Work to be completed: Word for word, set down every line of the entries below from the line with "Task: Open the Learn" to the line with "Task: Switch to the Destination tab", including both, and no other line.

*** Listed records

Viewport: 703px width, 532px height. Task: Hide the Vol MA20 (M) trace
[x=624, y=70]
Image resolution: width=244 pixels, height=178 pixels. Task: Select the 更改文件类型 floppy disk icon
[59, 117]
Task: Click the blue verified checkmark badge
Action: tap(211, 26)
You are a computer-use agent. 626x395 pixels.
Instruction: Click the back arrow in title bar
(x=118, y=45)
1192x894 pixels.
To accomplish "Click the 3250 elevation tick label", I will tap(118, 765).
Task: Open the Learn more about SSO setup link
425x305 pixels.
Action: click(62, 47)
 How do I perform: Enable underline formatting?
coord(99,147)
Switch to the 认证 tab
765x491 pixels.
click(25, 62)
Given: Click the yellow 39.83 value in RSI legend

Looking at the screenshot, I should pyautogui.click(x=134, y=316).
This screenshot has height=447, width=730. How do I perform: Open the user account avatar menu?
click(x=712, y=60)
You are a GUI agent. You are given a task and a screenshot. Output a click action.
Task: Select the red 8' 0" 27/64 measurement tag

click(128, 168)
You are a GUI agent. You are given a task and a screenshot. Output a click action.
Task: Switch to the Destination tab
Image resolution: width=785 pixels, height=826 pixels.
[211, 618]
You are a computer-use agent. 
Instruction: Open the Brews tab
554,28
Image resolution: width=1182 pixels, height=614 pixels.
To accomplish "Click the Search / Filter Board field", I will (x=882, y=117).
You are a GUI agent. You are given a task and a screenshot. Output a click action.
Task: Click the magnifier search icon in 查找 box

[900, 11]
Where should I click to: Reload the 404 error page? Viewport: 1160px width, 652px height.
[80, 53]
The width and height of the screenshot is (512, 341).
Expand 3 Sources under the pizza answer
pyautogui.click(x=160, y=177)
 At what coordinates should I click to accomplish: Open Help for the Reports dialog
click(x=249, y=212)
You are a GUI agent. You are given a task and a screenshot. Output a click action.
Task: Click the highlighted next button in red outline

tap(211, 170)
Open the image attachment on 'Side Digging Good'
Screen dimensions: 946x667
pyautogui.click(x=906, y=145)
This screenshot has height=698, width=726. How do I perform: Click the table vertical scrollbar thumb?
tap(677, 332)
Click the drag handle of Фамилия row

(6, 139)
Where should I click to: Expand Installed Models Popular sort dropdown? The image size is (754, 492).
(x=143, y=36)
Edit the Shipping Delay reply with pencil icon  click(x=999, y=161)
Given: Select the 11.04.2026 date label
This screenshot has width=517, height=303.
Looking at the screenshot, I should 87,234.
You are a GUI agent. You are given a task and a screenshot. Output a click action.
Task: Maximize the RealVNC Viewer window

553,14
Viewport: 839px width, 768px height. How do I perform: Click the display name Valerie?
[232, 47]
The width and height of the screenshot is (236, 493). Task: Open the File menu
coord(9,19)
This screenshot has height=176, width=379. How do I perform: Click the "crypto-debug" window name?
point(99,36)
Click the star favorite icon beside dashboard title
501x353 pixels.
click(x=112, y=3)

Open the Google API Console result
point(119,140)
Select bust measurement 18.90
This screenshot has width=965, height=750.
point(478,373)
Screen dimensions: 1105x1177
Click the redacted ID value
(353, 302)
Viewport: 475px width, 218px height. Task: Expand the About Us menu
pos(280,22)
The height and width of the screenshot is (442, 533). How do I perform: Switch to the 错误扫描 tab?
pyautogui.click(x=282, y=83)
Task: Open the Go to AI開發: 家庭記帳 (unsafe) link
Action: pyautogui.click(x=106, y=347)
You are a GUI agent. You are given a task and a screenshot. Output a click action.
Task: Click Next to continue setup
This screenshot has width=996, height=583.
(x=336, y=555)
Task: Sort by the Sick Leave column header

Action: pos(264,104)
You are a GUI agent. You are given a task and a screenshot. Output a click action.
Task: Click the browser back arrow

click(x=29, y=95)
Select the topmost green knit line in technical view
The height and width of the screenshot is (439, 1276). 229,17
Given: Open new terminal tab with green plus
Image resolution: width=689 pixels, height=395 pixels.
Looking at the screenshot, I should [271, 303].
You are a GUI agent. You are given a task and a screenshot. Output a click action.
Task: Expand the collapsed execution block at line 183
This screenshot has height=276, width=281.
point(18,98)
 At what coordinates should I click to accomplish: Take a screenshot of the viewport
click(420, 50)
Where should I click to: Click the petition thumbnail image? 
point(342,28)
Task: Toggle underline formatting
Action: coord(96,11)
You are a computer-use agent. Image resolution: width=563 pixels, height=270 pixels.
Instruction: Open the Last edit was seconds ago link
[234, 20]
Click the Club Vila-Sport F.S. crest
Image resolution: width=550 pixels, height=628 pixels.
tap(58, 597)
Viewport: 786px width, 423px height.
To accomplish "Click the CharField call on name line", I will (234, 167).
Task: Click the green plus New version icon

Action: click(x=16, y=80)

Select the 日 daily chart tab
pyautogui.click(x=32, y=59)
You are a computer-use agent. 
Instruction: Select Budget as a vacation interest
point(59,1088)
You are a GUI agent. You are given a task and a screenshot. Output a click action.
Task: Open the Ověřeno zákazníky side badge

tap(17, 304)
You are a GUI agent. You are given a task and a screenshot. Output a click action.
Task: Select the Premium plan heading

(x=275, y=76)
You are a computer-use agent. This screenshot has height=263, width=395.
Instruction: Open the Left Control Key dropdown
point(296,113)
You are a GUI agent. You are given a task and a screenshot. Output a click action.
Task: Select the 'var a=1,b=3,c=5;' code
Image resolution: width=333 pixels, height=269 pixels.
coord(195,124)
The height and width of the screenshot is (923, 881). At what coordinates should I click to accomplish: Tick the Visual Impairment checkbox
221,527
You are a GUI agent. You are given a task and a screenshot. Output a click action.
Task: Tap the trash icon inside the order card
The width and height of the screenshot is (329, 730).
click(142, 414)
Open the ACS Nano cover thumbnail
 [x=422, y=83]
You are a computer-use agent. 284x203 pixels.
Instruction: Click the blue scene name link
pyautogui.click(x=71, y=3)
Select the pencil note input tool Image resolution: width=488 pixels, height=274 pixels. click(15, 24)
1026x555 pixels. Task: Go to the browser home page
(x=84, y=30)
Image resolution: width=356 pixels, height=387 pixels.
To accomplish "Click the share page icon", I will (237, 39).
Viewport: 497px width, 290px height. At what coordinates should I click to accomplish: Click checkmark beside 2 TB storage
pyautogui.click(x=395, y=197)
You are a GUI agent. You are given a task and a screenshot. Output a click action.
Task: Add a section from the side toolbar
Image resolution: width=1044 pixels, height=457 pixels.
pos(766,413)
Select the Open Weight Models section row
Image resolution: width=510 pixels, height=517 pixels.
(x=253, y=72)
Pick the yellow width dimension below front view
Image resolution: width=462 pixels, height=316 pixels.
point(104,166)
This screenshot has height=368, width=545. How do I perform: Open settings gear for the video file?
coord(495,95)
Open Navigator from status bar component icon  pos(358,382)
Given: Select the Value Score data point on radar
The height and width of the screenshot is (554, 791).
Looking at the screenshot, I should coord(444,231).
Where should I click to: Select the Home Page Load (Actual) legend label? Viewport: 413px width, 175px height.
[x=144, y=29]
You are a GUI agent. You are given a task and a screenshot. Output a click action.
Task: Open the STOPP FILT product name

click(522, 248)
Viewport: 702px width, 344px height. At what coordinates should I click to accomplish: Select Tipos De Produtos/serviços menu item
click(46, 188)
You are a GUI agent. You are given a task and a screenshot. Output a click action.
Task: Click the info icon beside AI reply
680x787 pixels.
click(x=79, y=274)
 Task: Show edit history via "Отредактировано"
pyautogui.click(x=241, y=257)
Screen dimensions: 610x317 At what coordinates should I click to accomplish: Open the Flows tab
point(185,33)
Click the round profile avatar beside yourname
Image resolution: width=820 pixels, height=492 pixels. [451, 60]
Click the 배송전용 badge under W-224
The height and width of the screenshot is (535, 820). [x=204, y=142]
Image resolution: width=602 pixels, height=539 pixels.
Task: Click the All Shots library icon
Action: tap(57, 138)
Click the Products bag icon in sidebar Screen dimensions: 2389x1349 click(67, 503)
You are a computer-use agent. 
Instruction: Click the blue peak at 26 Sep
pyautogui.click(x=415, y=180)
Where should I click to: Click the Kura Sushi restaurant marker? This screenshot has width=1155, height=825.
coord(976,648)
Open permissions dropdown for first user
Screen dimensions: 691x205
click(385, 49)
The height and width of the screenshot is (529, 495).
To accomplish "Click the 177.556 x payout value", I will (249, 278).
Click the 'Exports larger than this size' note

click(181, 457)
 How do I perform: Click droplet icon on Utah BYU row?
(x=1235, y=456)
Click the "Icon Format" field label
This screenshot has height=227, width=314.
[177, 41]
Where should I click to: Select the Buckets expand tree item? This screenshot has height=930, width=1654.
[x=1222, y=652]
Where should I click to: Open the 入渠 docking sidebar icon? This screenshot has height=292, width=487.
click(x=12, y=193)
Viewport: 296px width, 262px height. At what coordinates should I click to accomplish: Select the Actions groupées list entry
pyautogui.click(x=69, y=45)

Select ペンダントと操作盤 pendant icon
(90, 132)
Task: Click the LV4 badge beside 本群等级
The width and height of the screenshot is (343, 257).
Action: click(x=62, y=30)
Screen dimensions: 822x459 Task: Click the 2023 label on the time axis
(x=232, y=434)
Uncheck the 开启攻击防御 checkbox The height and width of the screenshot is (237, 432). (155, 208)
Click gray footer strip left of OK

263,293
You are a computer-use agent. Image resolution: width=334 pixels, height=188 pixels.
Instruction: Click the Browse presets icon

******

Task output:
Task: Open the Learn more about SSO setup link
425x305 pixels.
Action: click(62, 47)
 How do I perform: Enable underline formatting?
coord(99,147)
Switch to the 认证 tab
765x491 pixels.
click(25, 62)
Given: Click the yellow 39.83 value in RSI legend

Looking at the screenshot, I should pyautogui.click(x=134, y=316).
This screenshot has height=447, width=730. How do I perform: Open the user account avatar menu?
click(x=712, y=60)
You are a GUI agent. You are given a task and a screenshot. Output a click action.
Task: Select the red 8' 0" 27/64 measurement tag

click(128, 168)
You are a GUI agent. You are given a task and a screenshot. Output a click action.
Task: Switch to the Destination tab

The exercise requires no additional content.